Em minhas reflexões percebi como o quebra-cabeças de nossos perfis vão se formando, nem sempre mostrando o que vc pensa que é.
Assim é que se perde no horizonte o amigo que hj se pergunta se é fútil, entre selfies e caras e bocas e muxoxos, não tenho como responder pq vou ter que pensar se na minha caixinha eu também não sou fútil e isso iria doer. Então criamos lá, naquele mundo, laços inseparáveis, muito embora no mundo real nós nem tenhamos nos dado a oportunidade de nos conhecermos novamente.
Ou da garota que conheci desde menina que vai se transformando entre caras e bocas, até virar uma cópia daquela modelo que ela tanto adora.
Da garota de cinco anos que faz pose de moça, mas que só nos é permitido curtir e não questionar o que fazemos com as meninas que não a deixamos livres pra curtir a infância.
E por aí vai, mais caixinhas se formando, dos textões ou textículos que escrevemos, das fotos bizarras ou top.

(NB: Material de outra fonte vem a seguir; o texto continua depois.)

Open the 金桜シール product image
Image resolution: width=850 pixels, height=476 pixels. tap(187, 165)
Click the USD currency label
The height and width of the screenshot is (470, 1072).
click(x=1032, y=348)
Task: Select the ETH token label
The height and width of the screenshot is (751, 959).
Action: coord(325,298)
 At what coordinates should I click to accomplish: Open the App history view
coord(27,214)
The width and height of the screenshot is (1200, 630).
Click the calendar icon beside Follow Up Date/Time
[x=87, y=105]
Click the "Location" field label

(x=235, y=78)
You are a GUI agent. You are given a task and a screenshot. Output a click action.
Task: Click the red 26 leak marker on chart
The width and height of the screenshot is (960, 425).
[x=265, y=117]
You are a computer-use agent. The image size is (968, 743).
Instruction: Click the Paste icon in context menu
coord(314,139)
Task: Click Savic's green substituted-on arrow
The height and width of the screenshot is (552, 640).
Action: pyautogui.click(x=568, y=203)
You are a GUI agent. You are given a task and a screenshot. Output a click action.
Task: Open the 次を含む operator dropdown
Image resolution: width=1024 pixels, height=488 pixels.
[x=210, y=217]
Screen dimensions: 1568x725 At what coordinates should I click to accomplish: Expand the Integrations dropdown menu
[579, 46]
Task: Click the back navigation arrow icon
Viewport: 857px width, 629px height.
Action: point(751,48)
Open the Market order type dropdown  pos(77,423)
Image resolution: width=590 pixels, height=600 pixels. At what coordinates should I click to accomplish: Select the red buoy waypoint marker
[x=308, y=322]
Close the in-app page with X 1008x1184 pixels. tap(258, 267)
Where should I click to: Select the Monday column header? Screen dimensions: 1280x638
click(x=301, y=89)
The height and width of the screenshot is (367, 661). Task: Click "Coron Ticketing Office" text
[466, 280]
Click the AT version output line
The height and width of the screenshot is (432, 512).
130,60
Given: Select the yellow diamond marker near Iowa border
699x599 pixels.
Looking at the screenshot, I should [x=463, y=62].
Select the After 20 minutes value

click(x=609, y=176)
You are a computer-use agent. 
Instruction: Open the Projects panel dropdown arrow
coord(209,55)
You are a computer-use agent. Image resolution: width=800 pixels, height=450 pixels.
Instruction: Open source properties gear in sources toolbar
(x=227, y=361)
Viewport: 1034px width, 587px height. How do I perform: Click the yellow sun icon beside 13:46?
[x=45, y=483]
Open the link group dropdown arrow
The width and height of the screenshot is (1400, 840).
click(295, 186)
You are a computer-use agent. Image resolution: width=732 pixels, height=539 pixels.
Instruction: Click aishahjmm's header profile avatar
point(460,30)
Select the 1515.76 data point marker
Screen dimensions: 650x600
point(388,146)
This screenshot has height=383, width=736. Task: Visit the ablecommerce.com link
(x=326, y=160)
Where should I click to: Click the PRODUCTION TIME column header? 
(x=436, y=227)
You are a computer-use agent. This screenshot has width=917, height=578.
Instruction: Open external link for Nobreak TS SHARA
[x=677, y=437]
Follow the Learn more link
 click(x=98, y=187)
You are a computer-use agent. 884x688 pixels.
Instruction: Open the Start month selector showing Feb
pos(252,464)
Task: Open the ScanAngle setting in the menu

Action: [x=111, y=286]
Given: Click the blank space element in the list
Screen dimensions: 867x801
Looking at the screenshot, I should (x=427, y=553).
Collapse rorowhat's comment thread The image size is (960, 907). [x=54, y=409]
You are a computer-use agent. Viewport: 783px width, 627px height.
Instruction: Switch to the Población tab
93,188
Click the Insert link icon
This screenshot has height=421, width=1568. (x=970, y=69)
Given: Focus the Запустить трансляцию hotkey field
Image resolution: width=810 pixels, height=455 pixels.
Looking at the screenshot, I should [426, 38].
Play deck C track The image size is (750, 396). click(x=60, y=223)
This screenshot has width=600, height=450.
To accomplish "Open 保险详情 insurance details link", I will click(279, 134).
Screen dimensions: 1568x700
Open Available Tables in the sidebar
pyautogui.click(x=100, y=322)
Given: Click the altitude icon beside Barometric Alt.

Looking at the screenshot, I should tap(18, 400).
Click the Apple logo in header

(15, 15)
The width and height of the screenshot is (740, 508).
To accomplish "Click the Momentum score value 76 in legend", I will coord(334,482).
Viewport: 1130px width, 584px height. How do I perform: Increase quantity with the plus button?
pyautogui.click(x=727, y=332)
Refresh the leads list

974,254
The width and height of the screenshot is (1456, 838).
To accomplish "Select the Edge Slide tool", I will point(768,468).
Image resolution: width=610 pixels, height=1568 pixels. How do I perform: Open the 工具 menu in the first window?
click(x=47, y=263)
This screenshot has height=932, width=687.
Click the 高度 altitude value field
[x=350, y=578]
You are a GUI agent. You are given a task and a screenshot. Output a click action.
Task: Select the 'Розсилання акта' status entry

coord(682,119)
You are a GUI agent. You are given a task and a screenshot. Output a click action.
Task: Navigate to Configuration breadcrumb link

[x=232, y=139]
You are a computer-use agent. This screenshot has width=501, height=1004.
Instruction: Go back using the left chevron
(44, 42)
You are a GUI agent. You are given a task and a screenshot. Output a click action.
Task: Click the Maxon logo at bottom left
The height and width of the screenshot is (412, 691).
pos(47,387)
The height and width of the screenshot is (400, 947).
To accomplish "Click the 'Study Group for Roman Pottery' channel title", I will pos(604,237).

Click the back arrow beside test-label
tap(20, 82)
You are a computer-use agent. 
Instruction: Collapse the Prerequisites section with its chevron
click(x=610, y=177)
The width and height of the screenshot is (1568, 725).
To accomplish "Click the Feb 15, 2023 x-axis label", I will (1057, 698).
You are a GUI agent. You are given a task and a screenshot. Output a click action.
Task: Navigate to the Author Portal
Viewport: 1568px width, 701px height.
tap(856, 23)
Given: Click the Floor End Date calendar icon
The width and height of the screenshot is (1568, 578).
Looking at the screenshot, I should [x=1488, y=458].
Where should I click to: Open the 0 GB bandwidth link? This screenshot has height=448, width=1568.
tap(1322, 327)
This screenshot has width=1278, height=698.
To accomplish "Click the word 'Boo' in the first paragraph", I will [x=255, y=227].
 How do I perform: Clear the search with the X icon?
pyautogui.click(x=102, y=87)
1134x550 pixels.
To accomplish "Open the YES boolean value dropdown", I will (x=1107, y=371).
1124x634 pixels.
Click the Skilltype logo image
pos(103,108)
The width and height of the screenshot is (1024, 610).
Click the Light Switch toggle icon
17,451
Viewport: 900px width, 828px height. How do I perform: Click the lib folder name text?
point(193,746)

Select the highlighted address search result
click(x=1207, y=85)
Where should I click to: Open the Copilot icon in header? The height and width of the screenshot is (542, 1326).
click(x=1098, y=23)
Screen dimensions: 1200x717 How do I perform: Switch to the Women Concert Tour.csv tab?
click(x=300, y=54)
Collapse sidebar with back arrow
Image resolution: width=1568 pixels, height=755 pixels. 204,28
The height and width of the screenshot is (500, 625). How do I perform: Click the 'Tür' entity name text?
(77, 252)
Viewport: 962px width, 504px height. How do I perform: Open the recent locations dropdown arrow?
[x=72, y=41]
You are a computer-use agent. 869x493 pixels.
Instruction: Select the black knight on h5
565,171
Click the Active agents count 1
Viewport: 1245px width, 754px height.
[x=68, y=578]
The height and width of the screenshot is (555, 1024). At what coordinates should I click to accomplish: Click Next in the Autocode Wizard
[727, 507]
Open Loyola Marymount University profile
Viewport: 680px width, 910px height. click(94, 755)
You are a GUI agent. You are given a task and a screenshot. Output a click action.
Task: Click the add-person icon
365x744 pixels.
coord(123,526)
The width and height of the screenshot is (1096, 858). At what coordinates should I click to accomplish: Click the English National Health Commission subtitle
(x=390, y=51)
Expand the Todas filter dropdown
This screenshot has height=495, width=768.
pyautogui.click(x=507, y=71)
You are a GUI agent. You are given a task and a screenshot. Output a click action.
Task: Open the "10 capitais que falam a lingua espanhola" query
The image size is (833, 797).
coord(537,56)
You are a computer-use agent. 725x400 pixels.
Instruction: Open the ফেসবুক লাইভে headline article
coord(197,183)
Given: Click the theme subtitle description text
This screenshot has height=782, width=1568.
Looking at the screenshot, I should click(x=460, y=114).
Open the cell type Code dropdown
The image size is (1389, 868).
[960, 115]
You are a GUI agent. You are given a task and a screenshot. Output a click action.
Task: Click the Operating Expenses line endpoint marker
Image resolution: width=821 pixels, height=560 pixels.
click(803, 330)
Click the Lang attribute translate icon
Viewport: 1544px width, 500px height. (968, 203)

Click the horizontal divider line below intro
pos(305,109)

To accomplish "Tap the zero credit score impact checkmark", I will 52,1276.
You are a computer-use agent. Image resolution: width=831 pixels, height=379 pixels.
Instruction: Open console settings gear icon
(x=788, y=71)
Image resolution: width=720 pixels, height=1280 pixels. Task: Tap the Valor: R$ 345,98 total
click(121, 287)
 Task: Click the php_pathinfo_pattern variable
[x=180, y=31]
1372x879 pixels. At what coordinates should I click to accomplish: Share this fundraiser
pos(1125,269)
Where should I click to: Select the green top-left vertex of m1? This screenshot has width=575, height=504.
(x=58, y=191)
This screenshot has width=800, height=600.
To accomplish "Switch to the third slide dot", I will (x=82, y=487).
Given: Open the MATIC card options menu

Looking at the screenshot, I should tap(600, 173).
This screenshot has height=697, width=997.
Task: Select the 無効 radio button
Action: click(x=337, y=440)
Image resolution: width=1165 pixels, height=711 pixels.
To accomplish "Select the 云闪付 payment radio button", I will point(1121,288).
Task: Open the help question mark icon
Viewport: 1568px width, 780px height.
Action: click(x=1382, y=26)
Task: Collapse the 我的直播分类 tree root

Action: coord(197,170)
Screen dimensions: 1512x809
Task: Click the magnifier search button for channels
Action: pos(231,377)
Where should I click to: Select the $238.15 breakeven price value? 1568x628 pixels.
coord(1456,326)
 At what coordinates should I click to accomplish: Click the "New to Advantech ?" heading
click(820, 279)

E se eu disser que não curti seu texto ou seu livro? Não por maldade, mas que há sim contos que eu não curti, há sim crônicas que eu não gostei, há sim filmes que deixaram um lacuna na minha cabeça e no coração.
Mas estaria eu preparada para tais críticas? Ou diria: É só não ler.
Então! Fica sempre o medo da palavra real, que nem sempre é positiva.
E as caixas vão se formando...formando uma caricatura medonha dos poderíamos ser na realidade.
Esse texto não se conclui ou tenta sair da caixa, ele está em andamento do que reflito, leio, vejo todos os dias nesse facebox.
Fica sim a reflexão: O que Dorian Grey e o facebox têm em comum?